Google photo editing to become conversational with AI

Add some glasses. Remove the tree. Make someone smile. These are just a few examples of how AI will be able to let you make photos do things that you didn’t previously photograph.

Everyone’s a potential Photoshopper these days, it seems, as AI apps and edits make it possible to have photos look a little different from when you initially fired that photo.

Was someone there that shouldn’t be? Magically erase them from it. And did you want to insert yourself in, even though you took the photo? You can do that on Pixel phones, as well.

There are a lot of things you can do to jazz up photos and make them that little bit different, but you’ve kind of had to provide some direction to get it done. Press a button, swipe a finger, paint in the changes and away you go.

It seems Google is intent on changing that, this week rolling out a feature to any Android phone with more than 4GB RAM and Android 8 and above, which is more or less any phone in the mid-range and higher from the past few years, possibly reaching into high-end phones in the last decade (we’re on Android 16 right now).

Android phones that match the spec will get support for “conversational editing” allowing you to describe what sort of change you want, and have Google’s Gemini system translate it and interpret it. Some of those edits can be a little more playful, with Google Photos’ “Ask Photos” supporting edits like adding or removing elements, or even forcing a smile on the face of a frown, compositing a smile using previous images of a person and making the change.

It can even make other edits using Google’s Nano Banana AI model, the same technology you can use to add elements to photos that aren’t there.
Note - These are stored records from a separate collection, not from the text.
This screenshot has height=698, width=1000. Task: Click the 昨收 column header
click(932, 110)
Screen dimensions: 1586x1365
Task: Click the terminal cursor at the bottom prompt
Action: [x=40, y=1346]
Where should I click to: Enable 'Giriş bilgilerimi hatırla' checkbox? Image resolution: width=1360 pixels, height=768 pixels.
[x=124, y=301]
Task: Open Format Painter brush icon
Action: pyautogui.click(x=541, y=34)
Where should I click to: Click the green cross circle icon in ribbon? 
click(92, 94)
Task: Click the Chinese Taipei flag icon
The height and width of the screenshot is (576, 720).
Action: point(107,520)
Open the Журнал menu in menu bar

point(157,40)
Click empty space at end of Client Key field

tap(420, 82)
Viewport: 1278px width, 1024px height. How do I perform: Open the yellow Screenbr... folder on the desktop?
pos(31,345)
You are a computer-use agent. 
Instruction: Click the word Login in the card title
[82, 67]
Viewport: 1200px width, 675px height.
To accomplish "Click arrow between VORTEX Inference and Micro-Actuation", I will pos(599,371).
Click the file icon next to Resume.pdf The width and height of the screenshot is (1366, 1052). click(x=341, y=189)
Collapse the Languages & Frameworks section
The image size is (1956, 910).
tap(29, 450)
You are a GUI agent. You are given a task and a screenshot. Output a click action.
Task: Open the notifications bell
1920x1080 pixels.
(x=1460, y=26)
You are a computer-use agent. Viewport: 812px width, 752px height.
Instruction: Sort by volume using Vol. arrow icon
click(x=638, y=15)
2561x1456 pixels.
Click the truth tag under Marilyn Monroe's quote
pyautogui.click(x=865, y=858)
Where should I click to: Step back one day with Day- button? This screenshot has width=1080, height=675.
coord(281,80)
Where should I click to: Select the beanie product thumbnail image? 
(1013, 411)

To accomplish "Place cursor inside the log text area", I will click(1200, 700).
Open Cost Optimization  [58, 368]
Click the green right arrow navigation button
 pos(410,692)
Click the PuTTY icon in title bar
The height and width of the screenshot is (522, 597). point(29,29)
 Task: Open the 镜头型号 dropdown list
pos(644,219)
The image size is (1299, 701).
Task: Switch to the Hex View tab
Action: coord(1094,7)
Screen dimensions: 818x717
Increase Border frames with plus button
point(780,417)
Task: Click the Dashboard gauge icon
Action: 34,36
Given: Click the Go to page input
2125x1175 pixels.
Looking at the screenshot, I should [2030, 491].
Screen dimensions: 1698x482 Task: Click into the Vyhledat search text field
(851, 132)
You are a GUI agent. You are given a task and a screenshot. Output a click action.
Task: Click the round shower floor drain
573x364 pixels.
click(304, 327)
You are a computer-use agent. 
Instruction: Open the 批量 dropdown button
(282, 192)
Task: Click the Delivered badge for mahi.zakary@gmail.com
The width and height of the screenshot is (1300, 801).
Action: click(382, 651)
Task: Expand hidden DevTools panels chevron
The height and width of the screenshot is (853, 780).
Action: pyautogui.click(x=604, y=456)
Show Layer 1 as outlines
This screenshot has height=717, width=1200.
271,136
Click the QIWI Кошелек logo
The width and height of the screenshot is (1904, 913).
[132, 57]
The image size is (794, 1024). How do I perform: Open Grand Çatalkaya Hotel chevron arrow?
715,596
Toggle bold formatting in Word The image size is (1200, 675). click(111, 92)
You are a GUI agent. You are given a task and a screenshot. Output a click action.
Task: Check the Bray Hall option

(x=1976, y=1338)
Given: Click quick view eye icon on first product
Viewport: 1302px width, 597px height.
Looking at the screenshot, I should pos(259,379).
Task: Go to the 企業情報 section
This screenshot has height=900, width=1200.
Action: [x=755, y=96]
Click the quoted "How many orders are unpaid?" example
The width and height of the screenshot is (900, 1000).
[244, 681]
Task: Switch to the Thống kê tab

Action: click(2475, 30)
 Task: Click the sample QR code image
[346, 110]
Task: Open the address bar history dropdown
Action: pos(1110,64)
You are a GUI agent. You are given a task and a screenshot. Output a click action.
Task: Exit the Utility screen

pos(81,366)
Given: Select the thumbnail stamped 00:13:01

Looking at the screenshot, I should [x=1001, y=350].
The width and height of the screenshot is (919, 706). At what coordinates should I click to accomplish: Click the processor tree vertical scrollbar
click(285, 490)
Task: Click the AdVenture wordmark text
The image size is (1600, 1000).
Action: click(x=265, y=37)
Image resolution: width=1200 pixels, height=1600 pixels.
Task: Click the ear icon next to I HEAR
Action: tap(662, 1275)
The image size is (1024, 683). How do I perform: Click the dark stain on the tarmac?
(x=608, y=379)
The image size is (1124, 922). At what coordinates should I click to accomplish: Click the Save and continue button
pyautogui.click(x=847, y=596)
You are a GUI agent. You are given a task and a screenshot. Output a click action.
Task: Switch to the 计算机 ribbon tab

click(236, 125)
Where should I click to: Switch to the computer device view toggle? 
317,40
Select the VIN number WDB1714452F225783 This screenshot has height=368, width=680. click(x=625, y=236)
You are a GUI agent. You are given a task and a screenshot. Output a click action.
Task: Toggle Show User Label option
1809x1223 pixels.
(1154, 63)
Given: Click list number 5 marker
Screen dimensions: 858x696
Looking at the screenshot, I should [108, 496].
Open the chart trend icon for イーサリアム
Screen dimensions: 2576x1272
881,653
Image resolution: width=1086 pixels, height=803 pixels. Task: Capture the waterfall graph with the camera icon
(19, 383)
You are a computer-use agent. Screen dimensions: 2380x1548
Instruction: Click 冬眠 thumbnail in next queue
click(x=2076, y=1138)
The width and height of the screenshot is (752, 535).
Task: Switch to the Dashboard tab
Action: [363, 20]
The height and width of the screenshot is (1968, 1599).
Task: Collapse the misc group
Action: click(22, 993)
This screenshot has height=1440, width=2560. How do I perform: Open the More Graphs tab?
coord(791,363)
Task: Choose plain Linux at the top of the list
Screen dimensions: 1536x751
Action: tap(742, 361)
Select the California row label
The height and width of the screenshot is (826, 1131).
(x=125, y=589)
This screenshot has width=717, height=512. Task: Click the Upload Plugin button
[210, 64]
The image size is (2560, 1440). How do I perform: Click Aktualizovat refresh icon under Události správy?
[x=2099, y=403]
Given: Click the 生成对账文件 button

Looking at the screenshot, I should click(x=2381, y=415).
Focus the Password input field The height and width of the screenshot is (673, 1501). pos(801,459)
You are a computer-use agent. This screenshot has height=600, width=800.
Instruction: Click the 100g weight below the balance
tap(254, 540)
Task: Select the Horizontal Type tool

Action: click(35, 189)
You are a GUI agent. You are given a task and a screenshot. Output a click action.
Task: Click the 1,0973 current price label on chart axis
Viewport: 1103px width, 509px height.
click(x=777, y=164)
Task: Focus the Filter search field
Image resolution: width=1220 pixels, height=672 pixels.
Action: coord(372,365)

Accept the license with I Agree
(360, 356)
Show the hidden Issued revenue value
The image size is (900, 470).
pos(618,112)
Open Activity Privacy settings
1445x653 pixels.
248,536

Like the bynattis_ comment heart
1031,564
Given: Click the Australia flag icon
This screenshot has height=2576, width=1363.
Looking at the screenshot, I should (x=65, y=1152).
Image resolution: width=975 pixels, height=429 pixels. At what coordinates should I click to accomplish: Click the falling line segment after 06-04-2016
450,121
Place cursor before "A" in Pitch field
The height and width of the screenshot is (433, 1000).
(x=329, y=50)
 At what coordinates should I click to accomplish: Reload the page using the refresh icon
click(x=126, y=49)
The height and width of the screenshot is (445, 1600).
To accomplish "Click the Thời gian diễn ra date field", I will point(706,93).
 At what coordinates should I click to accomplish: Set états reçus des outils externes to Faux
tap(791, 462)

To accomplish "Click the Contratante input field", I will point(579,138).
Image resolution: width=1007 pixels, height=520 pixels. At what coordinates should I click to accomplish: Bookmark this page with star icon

According to Google, the feature is one that rolled out in the US last year, and is finally seeing launch locally.

There’s but one catch: your phone might take some time until it sees it.

Testing several phones at Pickr, we found not a single one worked with the AI-powered editor in Google Photos, trying to load it on a Pixel 10, Pixel 10 Pro XL, and a Samsung Galaxy Z Fold 7.

It should make its way to all of these devices and a whole lot more, since they have a lot more memory than the requirements and run on Android 16, but like all things, we might just need to be patient. Good things in time, it seems.